Tuesday, August 7, 2012

10 Things You Didn't Know About Mormonism

This past Sunday morning, a news program called The Chris Matthews Show (yes, the same Chris Matthews who hosts Hardball on MSNBC) aired on WISN 12. It was broadcast right between "Teen Kids News" and formula one racing at the Indianapolis 200. You can guess how many people, other than myself, were watching. But the topic was perfect. It was about Mitt Romney's religion of Mormonism, something that everyone seems bent on not talking about. Love Romney or hate him, nobody wants to say the "M" word.

Well, that's what I'm here for.

With that in mind, I thought I'd share some of the most amazing things I've learned about Mormonism for those who don't know much about it outside of the South Park episode.

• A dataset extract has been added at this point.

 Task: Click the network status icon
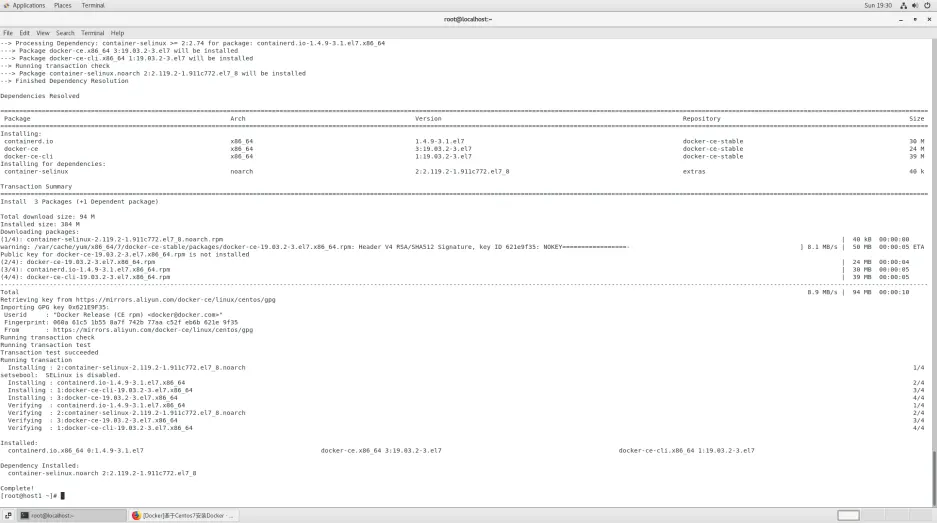coord(904,6)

It's important to remember, before one casts a vote for a Mormon, just how big a joke that religion is (and so by corollary, are those who practice it). So here, for your informative entertainment pleasure, is my outline, "Ten Things I'll Bet You Didn't Know About Mormonism." Enjoy!

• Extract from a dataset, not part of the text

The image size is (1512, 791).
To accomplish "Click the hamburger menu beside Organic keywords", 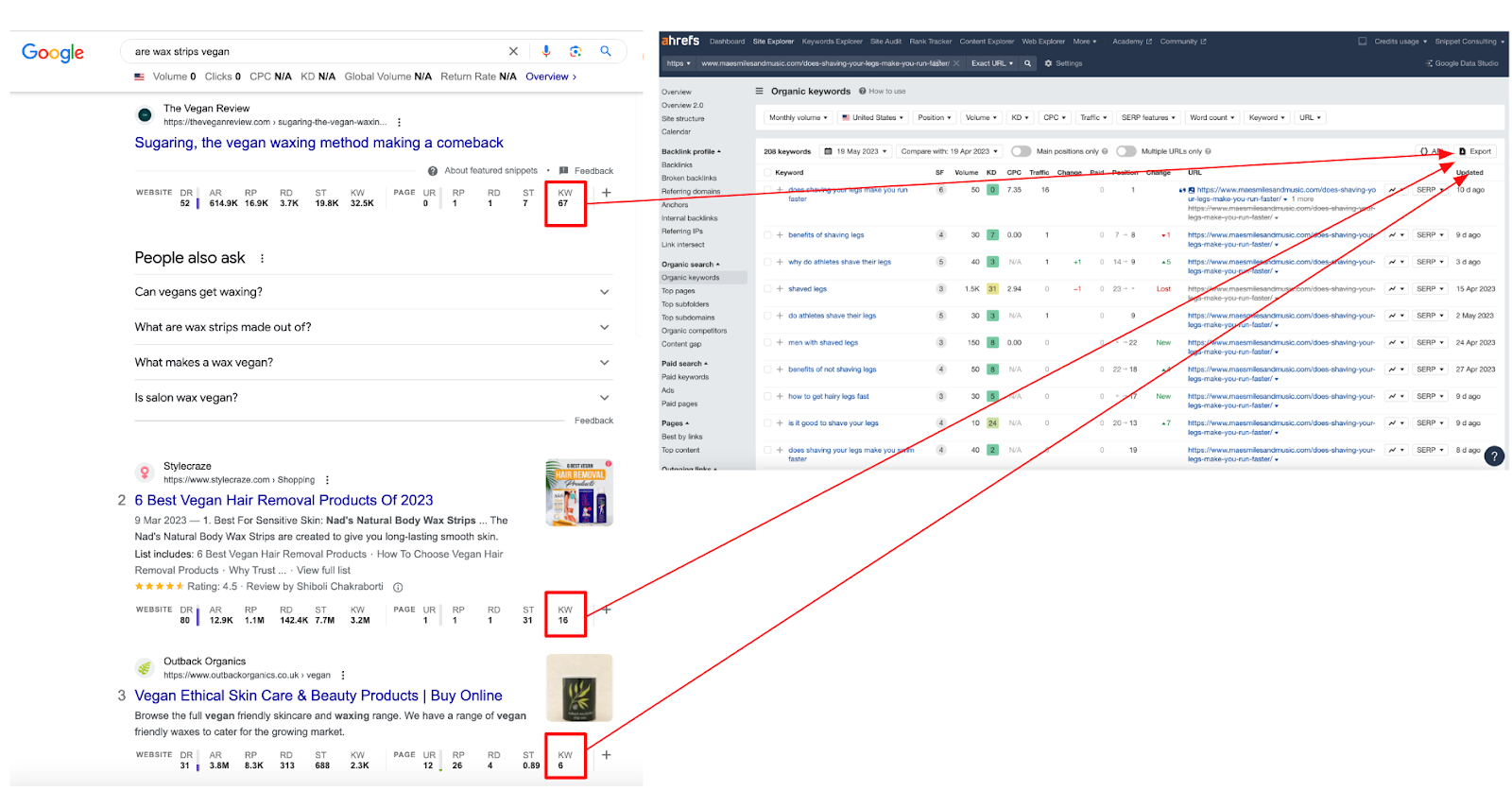I will pos(759,92).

10.) Only two major religions have declared open war upon the United States. Islam, of course, is one. Mormonism is the other. (The Utah War, 1858.)

9.) Mormons today may be heart-sickeningly warm and fuzzy today, but this was not always the case. Mormons were once the bloodiest sect in the American Frontier, leaving a trail of riots, blood and death across a swath of North America, ranging from New York, to Ohio, to Illinois, to Missouri, and finally to Utah. Mormons once had so fierce a reputation that they were the main antagonist in one of Sir Arthur Conan Doyle's most famous Sherlock Holmes stories. (A Study in Scarlet, 1887.)

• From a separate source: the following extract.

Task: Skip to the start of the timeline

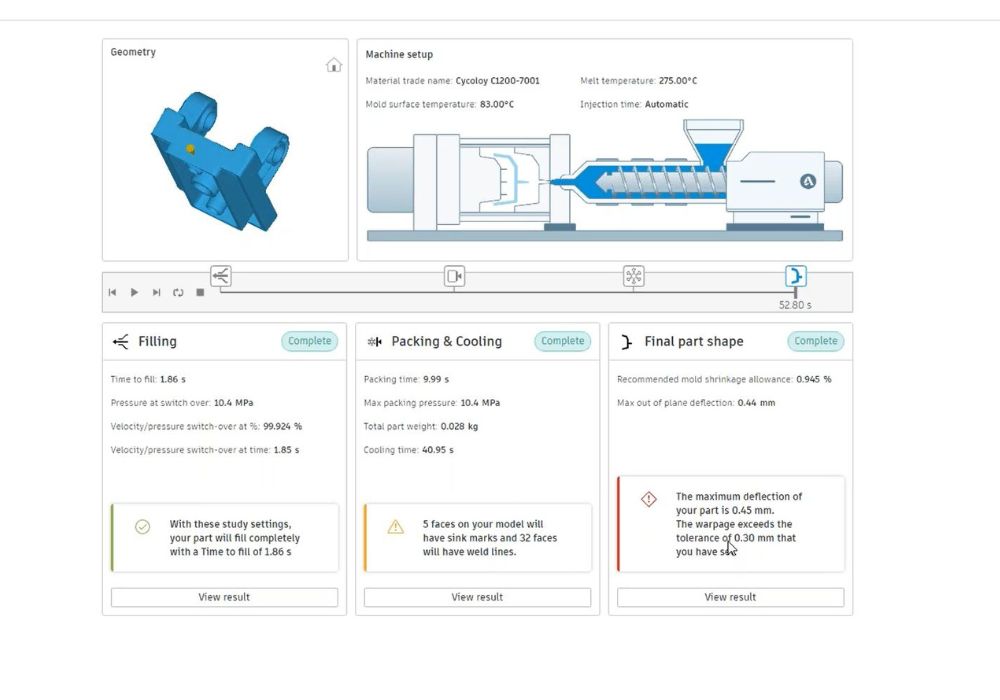Action: point(113,292)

8.) Mormons have all but taken over the Boy Scouts of America. This is part of why they do not allow gay boys to join.

7.) The once-fierce reputation of Mormonism was well-earned. Of all the American religions, it is the only one which has ever slaughtered large numbers of U.S. citizens and buried them in mass, unmarked graves. (The Mountain Meadows Massacre, 1859.) In fact, it is fair to say that today's ultra-nice tradition of Mormonism probably came about from a large sense of guilt felt by its past generations (something which today's Mormons have probably forgotten).

6.) Mormonism teaches that darkness of skin was a curse of God brought about by sinfulness. This is the Mormon explanation for blacks, Indians, Asians, or anyone else who has a complexion darker than Snow White.

5.) Largely due to the above, blacks were not allowed into the Mormon priesthood until 1978. (To his credit, Marion Romney, a cousin of George Romney, Mitt Romney's father, was instrumental in the reversal.)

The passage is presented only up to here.